There’s a mule out there somewhere.
He’d begun to walk back when I’d moved the fence, and I was interested to note that as soon as he realised I was leaving he stopped abruptly and watched me go, before he went to investigate the grass. It was almost as though he was surprised by my departure.
At this point, I wanted to go straight home in a strop and maybe, y’know, eat some ice cream and cry; but I am an adult (or so they tell me), and there were chores to do. So I dropped the halter, put my earphones in, dragged out the wheelbarrow, and got on with the poo-picking. I’d been working for about five minutes when I suddenly glanced up: there, outlined in a halo of burning gold, the sun behind him, was my mule. He walked purposefully across the entire expanse of the field and – yes – came straight up to me. I said hello, reached out and stroked his neck – the left side of his neck – and he didn’t so much as blink. What an extremely irritating mule, I thought.

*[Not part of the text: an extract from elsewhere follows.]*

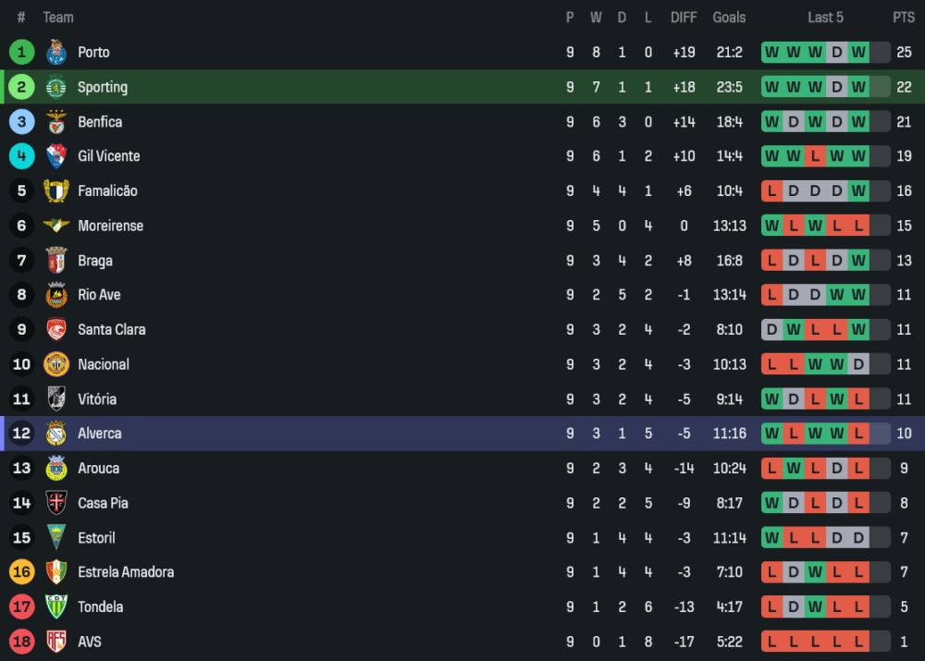This screenshot has height=661, width=925.
Task: Click the Famalicão club crest icon
Action: [x=56, y=190]
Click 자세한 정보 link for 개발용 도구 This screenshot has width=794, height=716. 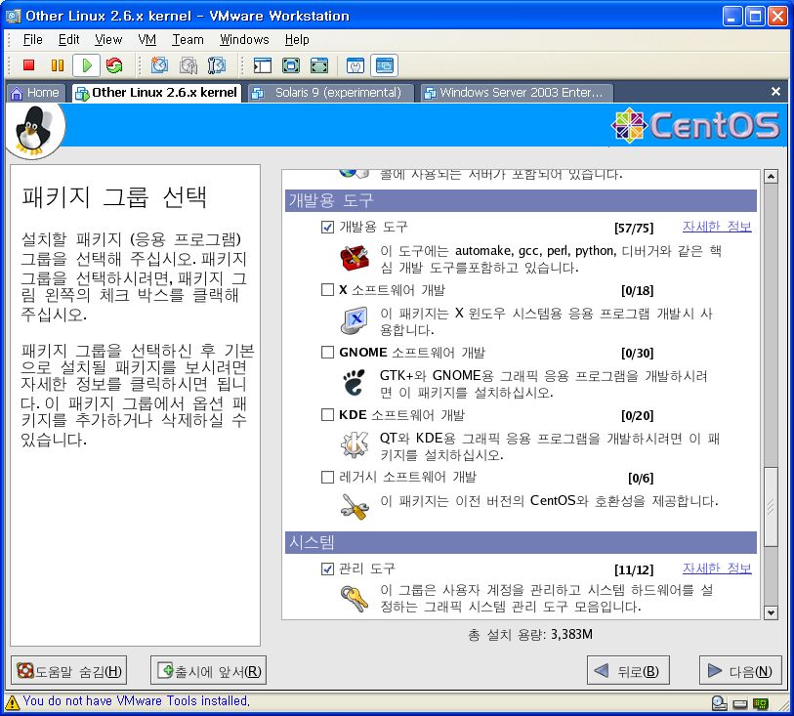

I didn’t want to punish him for choosing to hang out with me, but at the same time I wanted to make it clear to him that he doesn’t get privileges – treats, scratchies etc. – unless he’s got a halter on. He never gets treats unless he’s been haltered, but I think I will have to place an embargo on scratchies too; for the time being, at least. So after rubbing his forehead and stroking his neck, I just turned away from him and got on with what I was doing. He followed me around the field for some time, waiting quietly beside me as I worked and occasionally receiving a head rub for his patience, but I gave him only my briefest attention and ignored him completely when he asked for his beloved butt scratchies. Eventually I stopped to top their water buckets up; mule took a drink, and when I walked away he didn’t follow me. He stayed where he was for a little while, watching me, then turned and walked back up the field to where the horses were (although he did continue to watch me for the rest of the time I was there). This upset me less than it would have normally, because at that exact moment my MP3 player had chosen to play a particularly melancholy piece of music with an extremely weepy string section; you know the sort of background music they play in those cheesy films when they really want to tug on the audiences’ heartstrings? It fit the situation so well and amused me so much that I just walked away chuckling, wheeling my barrow of poo before me.
A brief warning to anyone reading this blog and thinking that you, too, may like to own your own mule: mules can, and will, cause insanity. They will cause frustration, and bewilderment. They may even make you question life as you know it. But if you can come out the other side and just keep plodding on with a calm determination to make things awesome some day, still loving that hairy little beast more than anything in the world, then I can guarantee that you will be a better person because of it.
This was after I’d sent him away; I had to zoom in and get a picture of him, because I am a bad person and it made me laugh. He is having some extreme teenage angst right there.